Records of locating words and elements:

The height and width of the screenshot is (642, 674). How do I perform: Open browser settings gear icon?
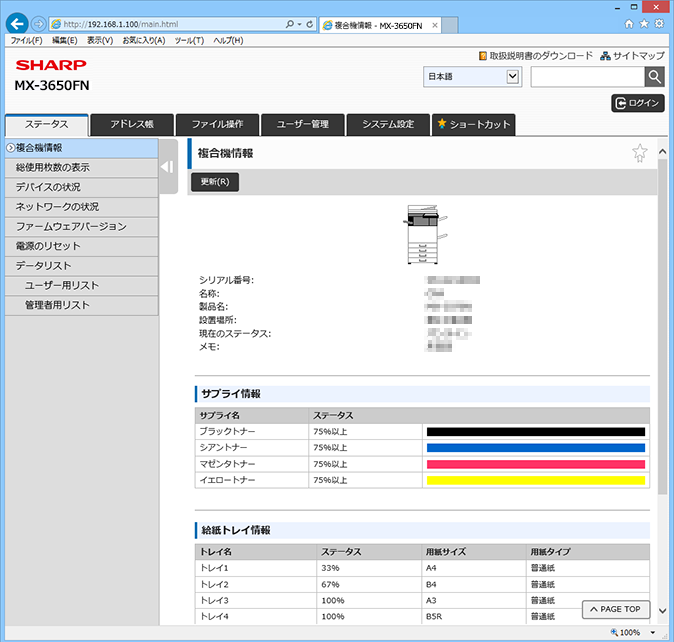coord(659,24)
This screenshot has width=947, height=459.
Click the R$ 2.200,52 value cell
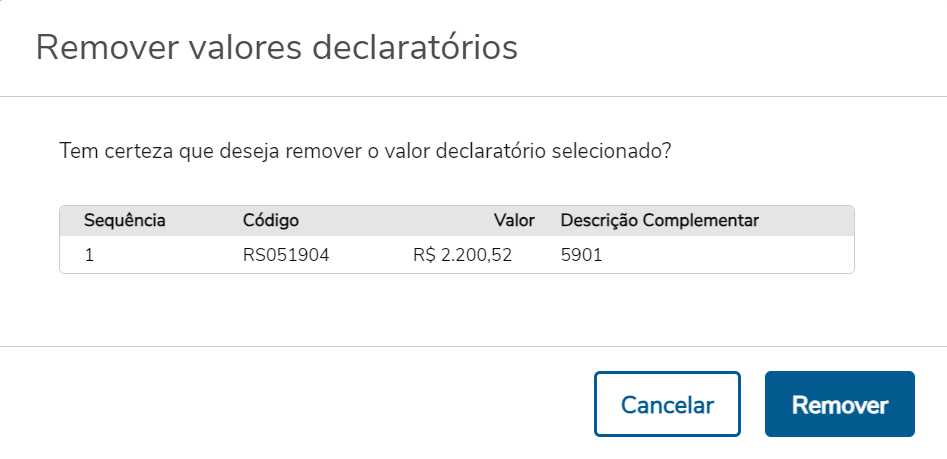(462, 255)
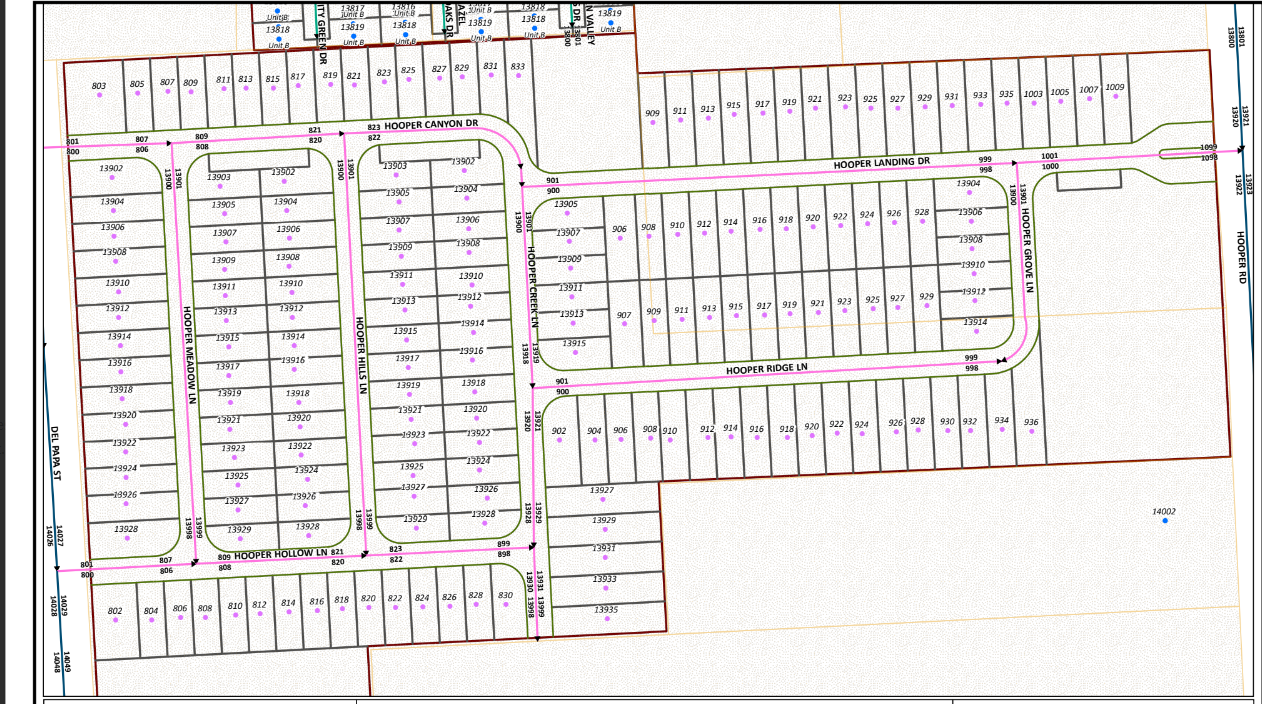This screenshot has width=1262, height=704.
Task: Select the Hooper Landing Dr street label
Action: coord(883,162)
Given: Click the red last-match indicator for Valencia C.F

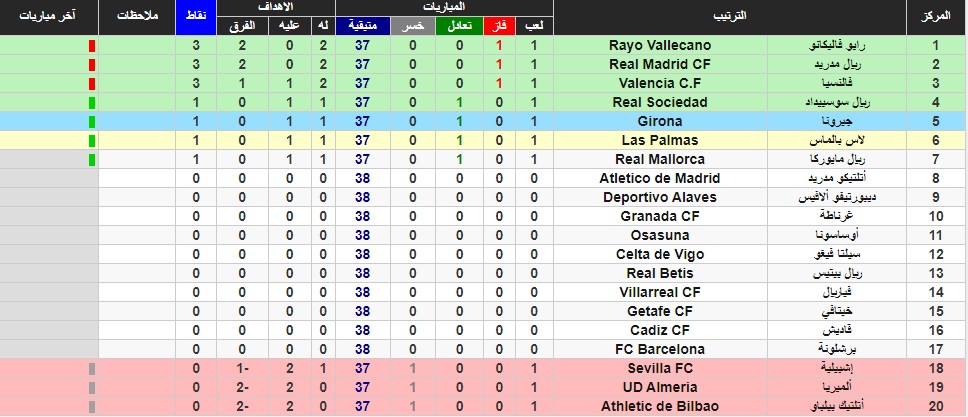Looking at the screenshot, I should (92, 83).
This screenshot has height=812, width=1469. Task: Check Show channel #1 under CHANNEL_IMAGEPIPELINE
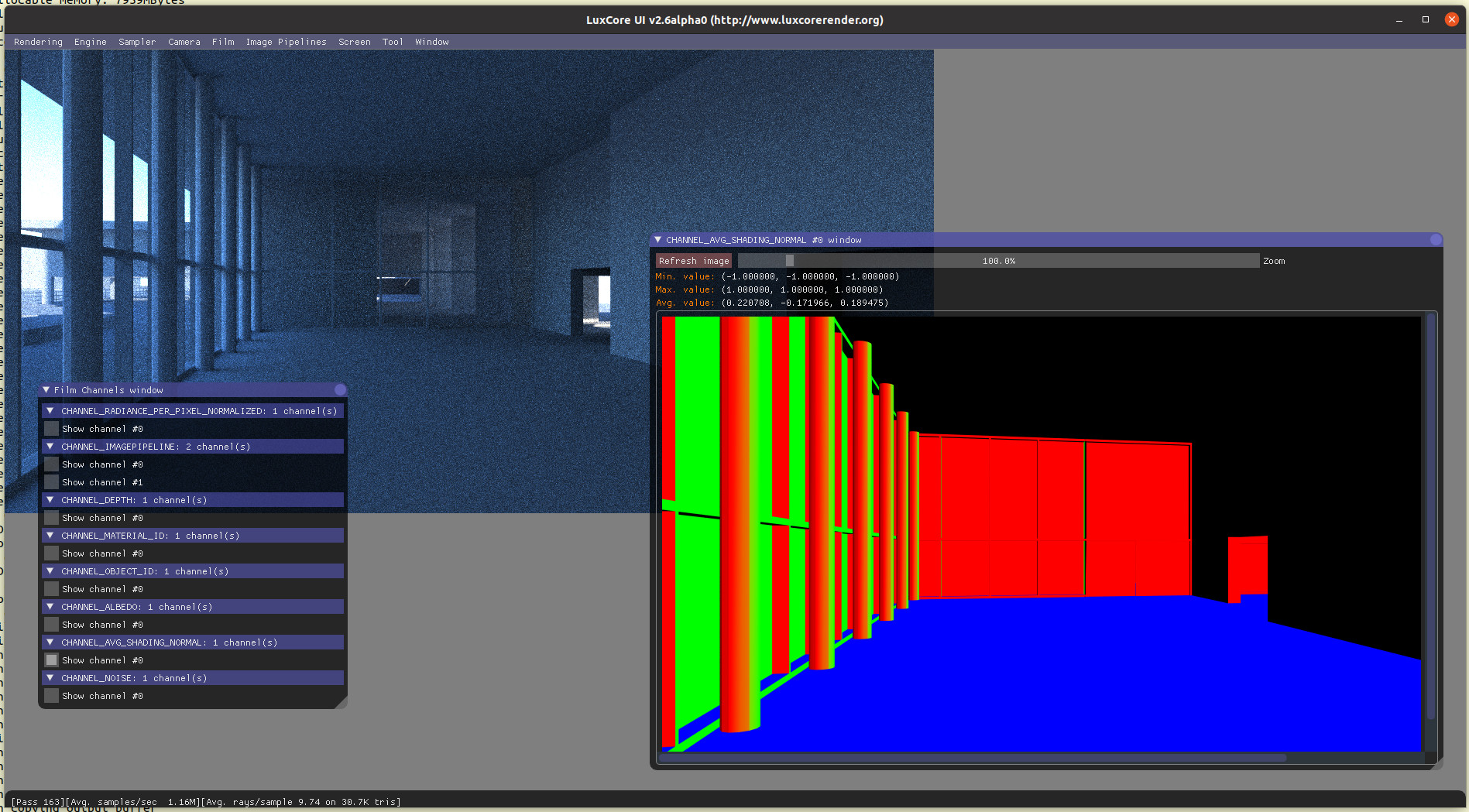pos(51,482)
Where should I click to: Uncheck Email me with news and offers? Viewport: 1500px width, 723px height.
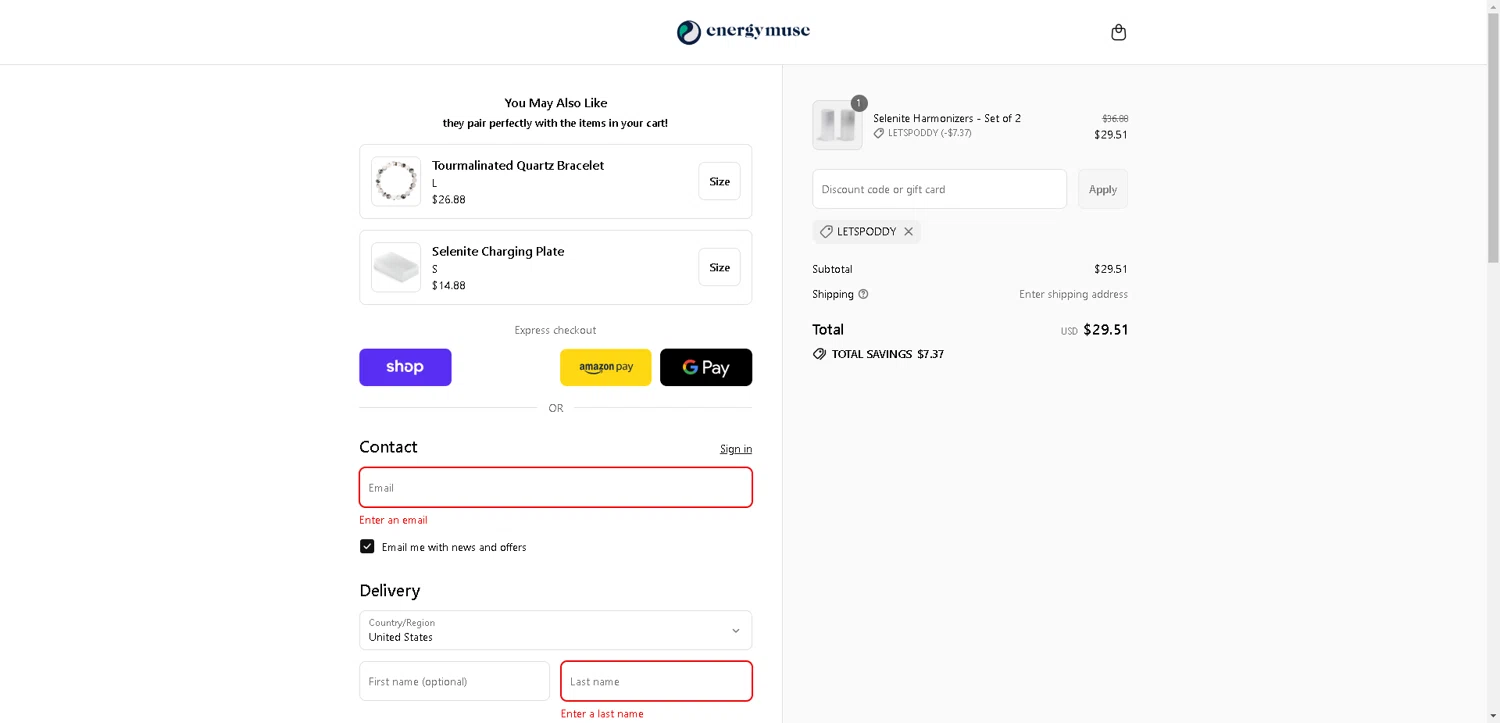[x=367, y=547]
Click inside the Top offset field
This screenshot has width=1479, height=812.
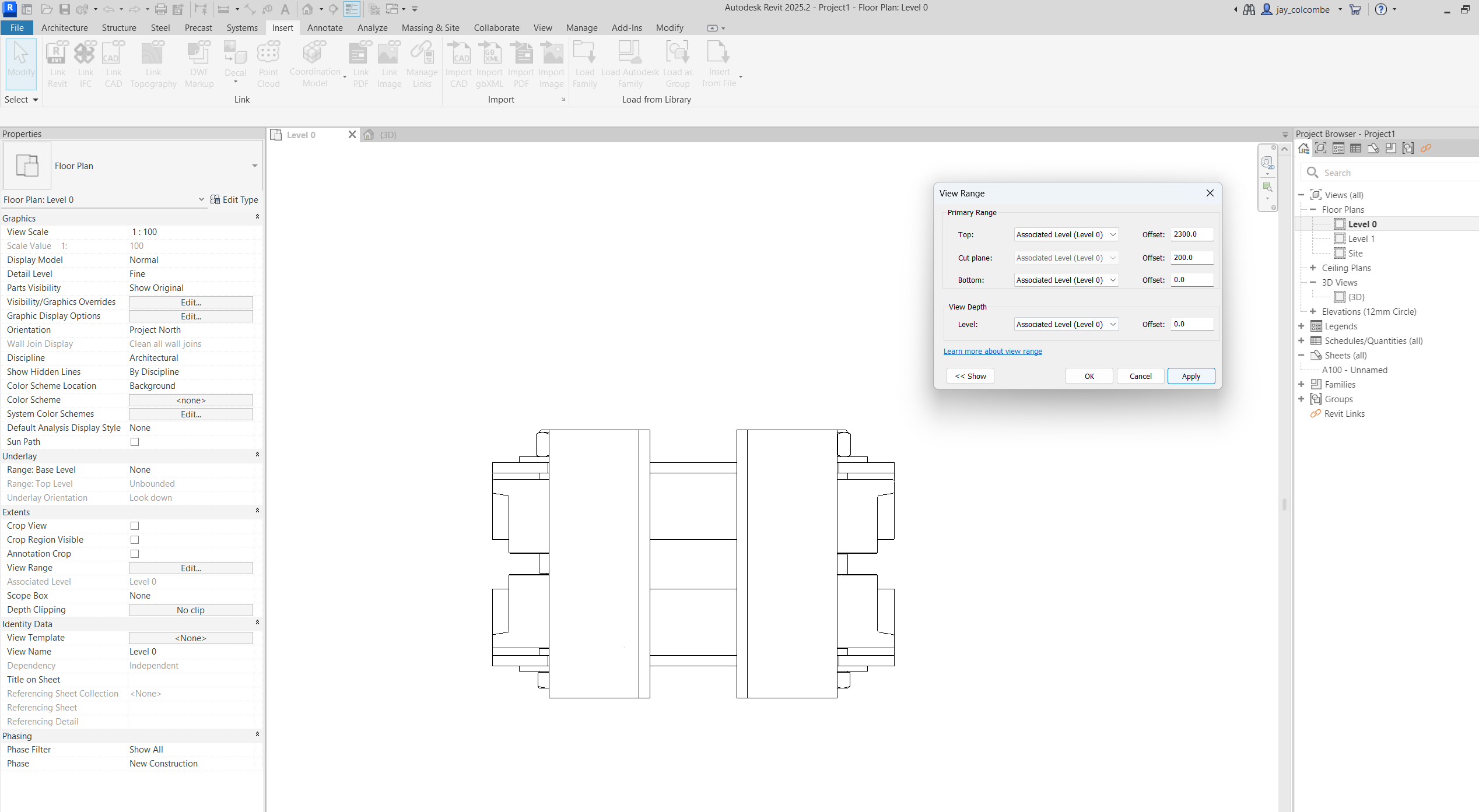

WHAT IS NEEDED: Can you copy out the part of the listing that opens with the line containing "Given: Click the" and runs through the end of the listing, leaving the pictures out?

RESULT:
Given: Click the red last-match indicator for Valencia C.F

Looking at the screenshot, I should (92, 83).
This screenshot has height=812, width=1469. Task: Check Show channel #1 under CHANNEL_IMAGEPIPELINE
pos(51,482)
Where should I click to: Uncheck Email me with news and offers? Viewport: 1500px width, 723px height.
[x=367, y=547]
Click inside the Top offset field
This screenshot has width=1479, height=812.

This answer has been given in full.